- **作業の要件**:
1. 計算装置に関する本文から、「本実施形態の計算装置は、NC」から「ータに変換する機能を備える。」までの部分を、両端を含めてそのまま引用してもらえますか？
2. エントリのうち、「Expand the 3. Place Order section」を含む行からエントリの末尾までを、両端を含めて、空行を除いた1行につき1つの文字列とするJSONリストに変換してもらえますか？

- **提示された本文**:

——————

(58)【調査した分野】(Int.Cl.,DB名)
前記第1の加工面データに基づくワークの加工面形状、及び、前記第2の加工面データに基づくワークの加工面形状を表示する表示部を、更に備えることを特徴とする請求項1ないし請求項4いずれか一項記載の計算装置。
【発明を実施するための形態】
【0027】
以下、本発明の実施形態について図面を参照して説明する。
【0028】
(第1の実施形態)
本実施形態の計算装置は、NC工作機械で加工されるワークの加工面が点群で表される第1の加工面データが入力される加工面データ入力部と、上記第1の加工面データに補正処理を行い、点群で表される第2の加工面データを作成する補正処理部と、上記第2の加工面データを出力する加工面データ出力部と、を備える。
【0029】
また、本実施形態の加工システムは、上記計算装置と、上記第2の加工面データに基づきNCデータを作成するNCデータ作成部と、上記ワークを保持するワーク保持部と、上記ワークを加工する工具と、上記工具を用いた上記ワークの加工を、上記NCデータに基づき制御するNC制御部と、を有するNC工作機械と、を備える。
【0030】
図1は、本実施形態の加工システムの一例を示すブロック図である。本実施形態の加工システムは、CADで設計されたワークの加工面形状を、NC工作機械で工作する加工システムである。
【0031】
図1に示すように、本実施形態の加工システム100は、CAD10、計算装置12、NCデータ作成部14、NC工作機械16を備える。
【0032】
計算装置12は、加工面データ入力部12a、補正処理部12b、表示部12c、加工面データ出力部12d、空間フィルタ選択部12e、空間フィルタ編集部12fを備える。また、NC工作機械16は、NC制御部16aを備える。
【0033】
CAD10は、NC工作機械16で加工されるワークの加工面形状を設計する機能を備える。CAD10は、たとえば、3次元CADである。ワークの加工面形状は、たとえば、自由曲面が組み合わさった曲面である。ワークの加工面形状は、たとえば、ワイヤーフレームモデル、サーフェイスモデル、ソリッドモデルなどのモデルを用いた3次元の形状データである。CADで作成されるワークの加工面形状のデータは、ベクトルデータである。
【0034】
CAD10は、ベクトルデータで表された加工面形状のデータを、点群で表される第1の加工面データに変換する機能を備える。
【0035】
第1の加工面データは、ワークの加工面を点群で表す点群データである。第1の加工面データは、たとえば、3次元のCADで設計されたワークの加工面を、直交座標(x、y、z)で表される点の集合で表したデータである。
【0036】
計算装置12は、点群で表される第1の加工面データに補正処理を行い、点群で表される第2の加工面データを作成する機能を備える。計算装置12は、たとえば、一つのコンピュータで構成される。
【0037】
加工面データ入力部12aには、点群で表される第1の加工面データが入力される。加工面データ入力部12aは、電子データが入力可能であれば、キーボード、記憶媒体とのインターフェース、あるいは、電気配線など、その形態は限定されるものではない。
【0038】
補正処理部12bは、点群で表される第1の加工面データに補正処理を行い、点群で表される第2の加工面データを作成する機能を有する。補正処理部12bは、たとえば、ハードウェアとソフトウェアとの組み合わせで構成される。たとえば、CPU(Central Processing Unit)、半導体メモリ及び半導体メモリに記憶された変換プログラムで構成される。

——————

(単語・要素の位置に関する記録)
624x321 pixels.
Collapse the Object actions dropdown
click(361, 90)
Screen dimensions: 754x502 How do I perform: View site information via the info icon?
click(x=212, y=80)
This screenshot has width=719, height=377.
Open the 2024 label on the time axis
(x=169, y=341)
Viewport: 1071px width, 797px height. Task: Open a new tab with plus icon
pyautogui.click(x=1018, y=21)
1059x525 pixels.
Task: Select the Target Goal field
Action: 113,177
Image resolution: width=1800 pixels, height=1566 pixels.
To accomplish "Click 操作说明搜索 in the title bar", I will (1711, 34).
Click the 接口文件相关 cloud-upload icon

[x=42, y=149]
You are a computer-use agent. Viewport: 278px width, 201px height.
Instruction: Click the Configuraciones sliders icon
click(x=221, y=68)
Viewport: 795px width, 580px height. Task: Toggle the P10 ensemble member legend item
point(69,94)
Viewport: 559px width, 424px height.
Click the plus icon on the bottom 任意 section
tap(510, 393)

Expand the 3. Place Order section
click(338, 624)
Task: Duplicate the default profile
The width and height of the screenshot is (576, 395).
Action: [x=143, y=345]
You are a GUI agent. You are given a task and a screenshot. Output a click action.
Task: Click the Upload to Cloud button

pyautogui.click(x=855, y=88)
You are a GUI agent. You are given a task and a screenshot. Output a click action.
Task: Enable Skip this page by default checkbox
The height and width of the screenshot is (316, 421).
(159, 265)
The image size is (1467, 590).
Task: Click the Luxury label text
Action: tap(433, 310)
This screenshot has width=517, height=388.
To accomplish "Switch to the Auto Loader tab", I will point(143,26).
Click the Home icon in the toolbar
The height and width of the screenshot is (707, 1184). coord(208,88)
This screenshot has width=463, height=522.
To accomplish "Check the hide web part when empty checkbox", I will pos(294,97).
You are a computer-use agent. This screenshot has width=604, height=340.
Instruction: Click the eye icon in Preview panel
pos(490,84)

——————

- **正しい解答**:
1.
本実施形態の計算装置は、NC工作機械で加工されるワークの加工面が点群で表される第1の加工面データが入力される加工面データ入力部と、上記第1の加工面データに補正処理を行い、点群で表される第2の加工面データを作成する補正処理部と、上記第2の加工面データを出力する加工面データ出力部と、を備える。
【0029】
また、本実施形態の加工システムは、上記計算装置と、上記第2の加工面データに基づきNCデータを作成するNCデータ作成部と、上記ワークを保持するワーク保持部と、上記ワークを加工する工具と、上記工具を用いた上記ワークの加工を、上記NCデータに基づき制御するNC制御部と、を有するNC工作機械と、を備える。
【0030】
図1は、本実施形態の加工システムの一例を示すブロック図である。本実施形態の加工システムは、CADで設計されたワークの加工面形状を、NC工作機械で工作する加工システムである。
【0031】
図1に示すように、本実施形態の加工システム100は、CAD10、計算装置12、NCデータ作成部14、NC工作機械16を備える。
【0032】
計算装置12は、加工面データ入力部12a、補正処理部12b、表示部12c、加工面データ出力部12d、空間フィルタ選択部12e、空間フィルタ編集部12fを備える。また、NC工作機械16は、NC制御部16aを備える。
【0033】
CAD10は、NC工作機械16で加工されるワークの加工面形状を設計する機能を備える。CAD10は、たとえば、3次元CADである。ワークの加工面形状は、たとえば、自由曲面が組み合わさった曲面である。ワークの加工面形状は、たとえば、ワイヤーフレームモデル、サーフェイスモデル、ソリッドモデルなどのモデルを用いた3次元の形状データである。CADで作成されるワークの加工面形状のデータは、ベクトルデータである。
【0034】
CAD10は、ベクトルデータで表された加工面形状のデータを、点群で表される第1の加工面データに変換する機能を備える。

2.
[
  "Expand the 3. Place Order section",
  "click(338, 624)",
  "Task: Duplicate the default profile",
  "The width and height of the screenshot is (576, 395).",
  "Action: [x=143, y=345]",
  "You are a GUI agent. You are given a task and a screenshot. Output a click action.",
  "Task: Click the Upload to Cloud button",
  "pyautogui.click(x=855, y=88)",
  "You are a GUI agent. You are given a task and a screenshot. Output a click action.",
  "Task: Enable Skip this page by default checkbox",
  "The height and width of the screenshot is (316, 421).",
  "(159, 265)",
  "The image size is (1467, 590).",
  "Task: Click the Luxury label text",
  "Action: tap(433, 310)",
  "This screenshot has width=517, height=388.",
  "To accomplish \"Switch to the Auto Loader tab\", I will point(143,26).",
  "Click the Home icon in the toolbar",
  "The height and width of the screenshot is (707, 1184). coord(208,88)",
  "This screenshot has width=463, height=522.",
  "To accomplish \"Check the hide web part when empty checkbox\", I will pos(294,97).",
  "You are a computer-use agent. This screenshot has width=604, height=340.",
  "Instruction: Click the eye icon in Preview panel",
  "pos(490,84)"
]